Study Assesses Brain Volume Differences in Girls with Central Precocious Puberty


An imaging study of girls with idiopathic CPP and matched controls suggests idiopathic CPP was associated with increased gray matter and white matter volumes in the cerebral area.

Pediatrician measuring a young girl's height.

New research from an imaging study assessing differences in brain volume among girls with idiopathic central precocious puberty (ICPP) against cohorts of healthy age-matched and normal puberty cohorts could provide insight into the neuroanatomical mechanisms on morphological variations associated with ICPP.

Results of the study, which included data from 15 girls with ICPP and matched controls, offer clinicians with an overview of the potential for volumetric differences in brain volume and correlations with differences in luteinizing hormone (LH) levels in patients with ICPP compared with those age-matched and normal puberty controls.

“These findings will be useful for understanding the neuroanatomical mechanisms on the specific morphological variations associated with ICPP,” wrote investigators.

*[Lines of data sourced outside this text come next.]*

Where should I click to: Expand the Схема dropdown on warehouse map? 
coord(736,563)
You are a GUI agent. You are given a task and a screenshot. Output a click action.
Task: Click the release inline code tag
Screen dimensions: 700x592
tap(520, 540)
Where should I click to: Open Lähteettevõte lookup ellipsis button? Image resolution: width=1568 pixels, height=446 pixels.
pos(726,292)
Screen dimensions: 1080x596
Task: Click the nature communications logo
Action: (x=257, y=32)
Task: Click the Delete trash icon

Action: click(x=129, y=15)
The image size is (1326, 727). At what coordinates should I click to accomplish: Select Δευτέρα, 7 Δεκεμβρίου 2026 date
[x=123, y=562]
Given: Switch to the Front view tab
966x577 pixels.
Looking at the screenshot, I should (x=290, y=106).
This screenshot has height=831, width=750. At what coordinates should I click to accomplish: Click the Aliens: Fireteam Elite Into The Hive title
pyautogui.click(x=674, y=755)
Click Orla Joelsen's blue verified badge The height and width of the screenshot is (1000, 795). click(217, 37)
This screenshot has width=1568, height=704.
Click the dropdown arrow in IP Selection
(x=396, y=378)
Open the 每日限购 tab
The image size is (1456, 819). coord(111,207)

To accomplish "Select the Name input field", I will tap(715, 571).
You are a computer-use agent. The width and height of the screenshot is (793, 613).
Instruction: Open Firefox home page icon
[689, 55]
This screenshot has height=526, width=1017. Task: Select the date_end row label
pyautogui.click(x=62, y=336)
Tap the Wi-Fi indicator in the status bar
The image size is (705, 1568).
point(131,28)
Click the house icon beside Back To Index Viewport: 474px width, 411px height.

Citing a lack of studies assessing differences in brain structure among patients with early puberty to other individuals, a team from Chonnam National University and Chosen University Hospital in Korea designed the current study to fill with apparent knowledge gap. Specifically, the study was designed to compare cerebral volume differences between ICPP girls, age-matched girls, and normal puberty girls using voxel-based morphometry as well as examining potential influence of LH on brain structure.

To do so, investigators created their 3 cohorts using patients recruited from the Department of Pediatrics at Chosun University Hospital. All individuals included in the study underwent anatomical imaging with 1.5 Tesla Avanto MR scanner and T1-weighted images were acquired with a T1 spin-echo sequence. Investigators compared volumes of total and regional brain using paired T-tests. Of note, luteinizing hormone levels were assessed through a correlation test.

The mean age of the ICPP group, age-matched group, and puberty group were 8.0±0.9 years, 7.8±0.9 years, and 11.9±0.9 years, respectively. Investigators noted the 15 girls with ICPP had advanced bone age and breast development. Investigators also noted peak LH levels stimulated by the gonadotropin-releasing hormone agonists (GnRHa) of ICPP girls were 15.9±14.9 mIU/mL. There were no significant differences in total intracranial volume observed among the cohorts, with TICV of 1194.6±122.4 ml for ICPP girls, 1139.0±75.5 ml for age-matched controls, and 1173.93±68.93 mL for normal puberty controls.

Investigators’ analyses indicated cerebral volumes in patients with ICPP were different from those of the age-matched cohorts. Specifically, ICPP was associated with a significant increase in gray matter (GM) volumes in the medial prefrontal cortex, superior parietal gyrus, supramarginal gyrus, angular gyrus, postcentral gyrus, superior occipital gyrus, cuneus, hippocampus, parahippocampal gyrus, posterior cingulate gyrus (PCgG), and cerebellar cortex (Cb) and in white matter (WM) volumes in the insular, caudate, and splenium of corpus callosum (P <.001)).

Investigators pointed out GM volumes of the PCgG (r=.57, P=.03)) and Cb (r=.53. P=.04) were positively correlated with LH concentrations stimulated by GnRHa. However, investigators also pointed out there were no significant differences in GM volume observed when comparing the ICPP cohort to the normal puberty controls.

“Increased GM and WM volumes were observed in the whole cerebral area of ICPP girls compared to the age-matched control group. These observed brain regions were related to emotional and cognitive function, and correlated with the sex hormone additionally,” wrote investigators. “This suggests that the cerebral development pattern of ICPP is similar to that of normal puberty, and these local differences in cerebral volume may affect social and congenital changes.”

This study, “The Assessment of Brain Volume Differences in Idiopathic Central Precocious Puberty Girls; Comparison of Age-Matched Girls and Normal Puberty Girls,” was published in Children.